I began my career at 15, and the greatest mentors in my life have been Gordon and Alain Ducasse; I spent a couple of years working with Ducasse in Monaco, and I loved every day that I was in that kitchen. I could have stayed a lot longer, but then I was offered the chance to be head chef at a three Michelin-starred restaurant, and the rest is history.

They are two of the greatest chefs of all time; Alain, perhaps the greatest of all time. The way that they manage their kitchens and their ethos is incredible.

Do you still find that professional kitchens are a testosterone-laden environment?

Everything at the top level is hard, and it’s all about hard work and dedication. Female chefs have always been there, but it’s a male-dominated industry, and I don’t have the answers for that. I have one female chef, out of sixteen; they just aren’t there.

Obviously, there are lots of great women cooking, who aren’t being shouted about enough – Rachel (Humphrey) at Le Gavroche, for instance – but nobody is talking about them. And I don’t know why that is; perhaps it’s because of the hours, or women wanting a family. But nothing ever held me back; I just got on with the job.

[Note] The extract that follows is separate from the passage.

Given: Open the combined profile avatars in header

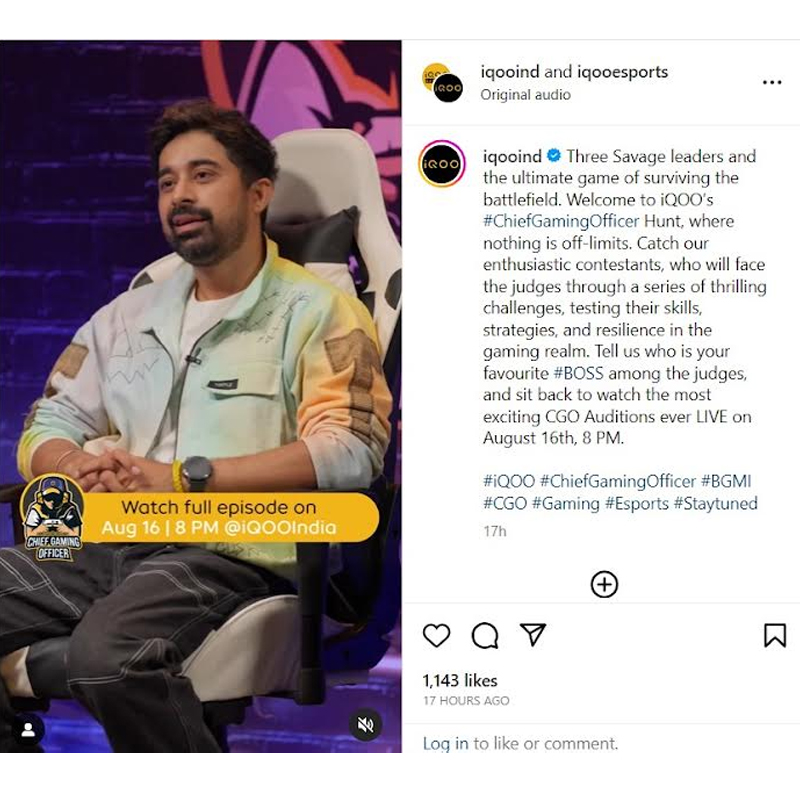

What advice would you give to younger chefs?

Build a solid foundation early in your career, as otherwise you’re never going to have that opportunity. For some young people, it’s all about looking cool on Instagram, but for the ones who are investing in themselves, and not going in for instant gratification, it’s going to lead to a great career.

That goes equally for front of house as back of house. There are three parts to a restaurant; the food, the wine and the service, all of which are equally important.

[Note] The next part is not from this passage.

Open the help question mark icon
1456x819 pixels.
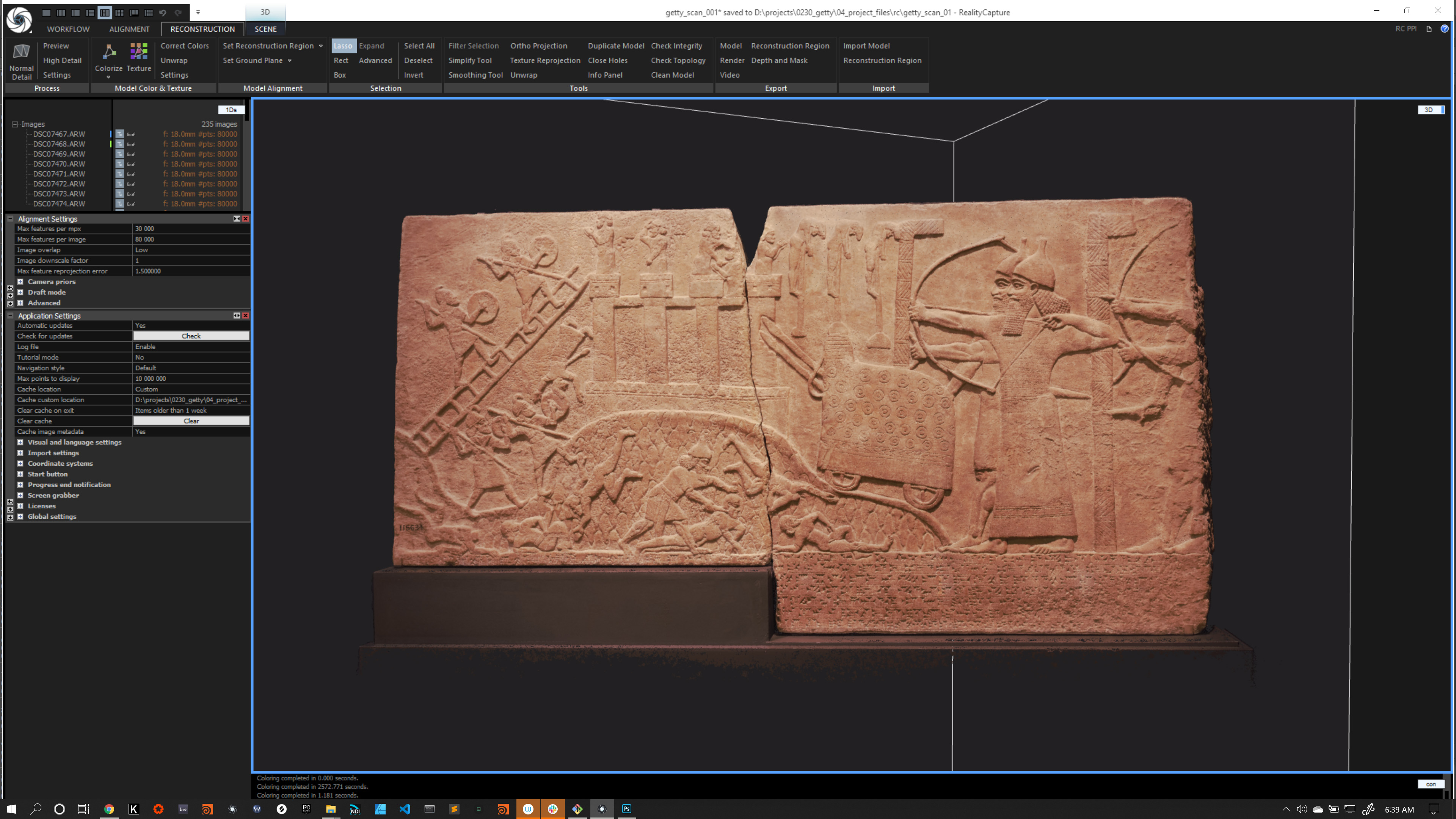click(1444, 29)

Where do you enjoy going to relax?

I like going out, and of course eating out. I’m especially fond of Asian food, so I love going to fun places like Andrew Wong and Park Chinois. But there are lots of great places to visit, all of which are really good quality; it’s been so nice to see them open and carry on doing well.

And finally, you won an MBE in 2013. How did it feel when you won it?

Not that many people in the industry have won the award, so I felt really honoured. It was really great not to get recognition just from the industry, but from the outside as well. It’s one of the things that I’m proudest of in my career.